L’attacco fa seguito a un episodio di pochi giorni prima, in cui la Stolt Sagaland, battente bandiera delle Isole Cayman, era stata bersaglio di un presunto assalto pirata. Una petroliera a circa 330 miglia nautiche a sud-est di Mogadiscio (Somalia) ha segnalato l’avvicinamento di una piccola imbarcazione e attacchi aerei, secondo il Somali Guardian, che cita la missione navale UE nella regione, Operazione Atalanta. L’equipaggio è rimasto incolume e la nave è riuscita a sfuggire.
«Il comandante riferisce che 4 persone non autorizzate hanno tentato di salire a bordo della sua imbarcazione», ha comunicato l’UKMTO.
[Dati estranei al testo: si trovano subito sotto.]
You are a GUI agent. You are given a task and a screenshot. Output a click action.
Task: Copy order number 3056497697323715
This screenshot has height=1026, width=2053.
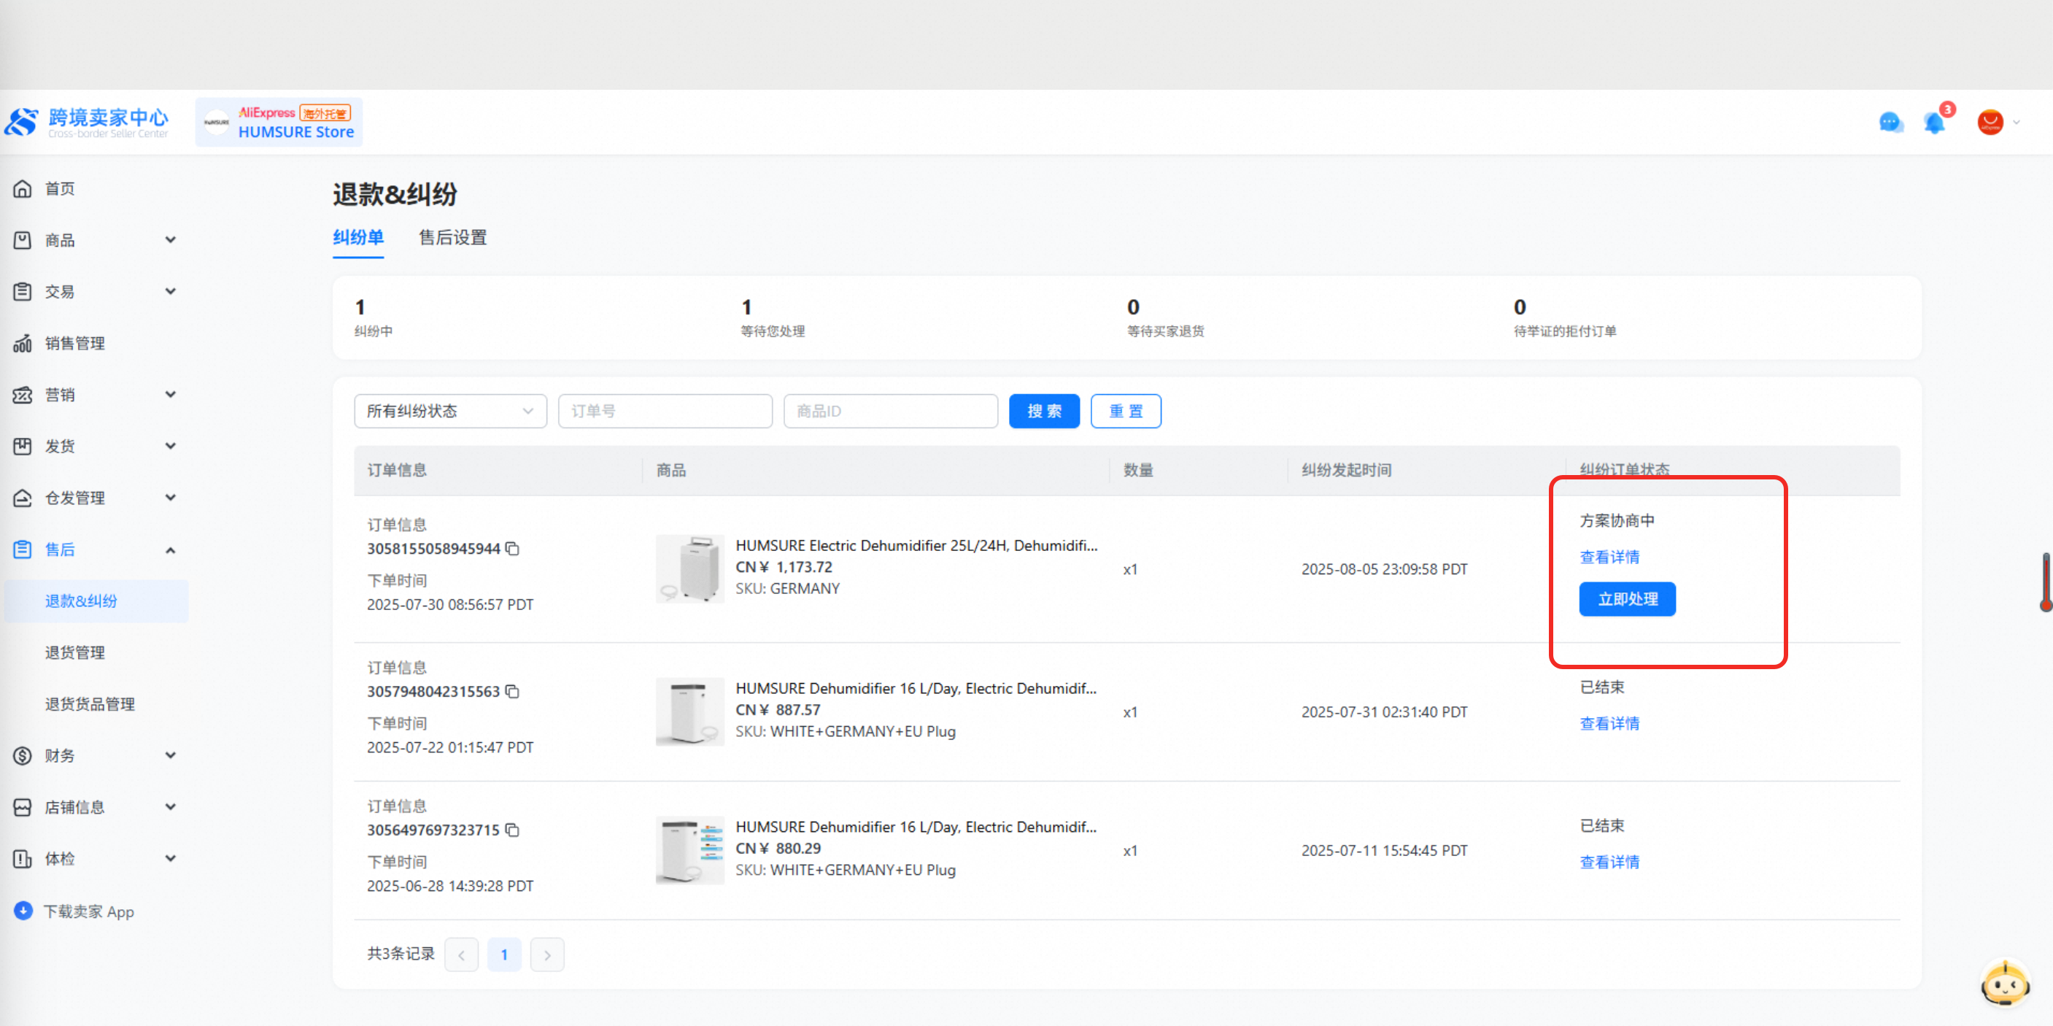pos(512,830)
Dal 2008 al 2018 i pirati somali hanno perturbato le principali rotte marittime mondiali, generando caos diffuso. Dopo un periodo di relativa quiete, l’attività pirata è tornata a crescere.
La pirateria al largo della Somalia ha raggiunto l’apice nel 2011 con 237 attacchi registrati, ha riferito un’agenzia di stampa locale. Il gruppo di monitoraggio Oceans Beyond Piracy ha stimato il costo economico globale della pirateria somala quell’anno in circa 7 miliardi di dollari, inclusi circa 160 milioni di dollari in riscatti.
«Si raccomanda alle imbarcazioni di transitare con prudenza e di segnalare qualsiasi attività sospetta all’UKMTO», ha sottolineato l’agenzia.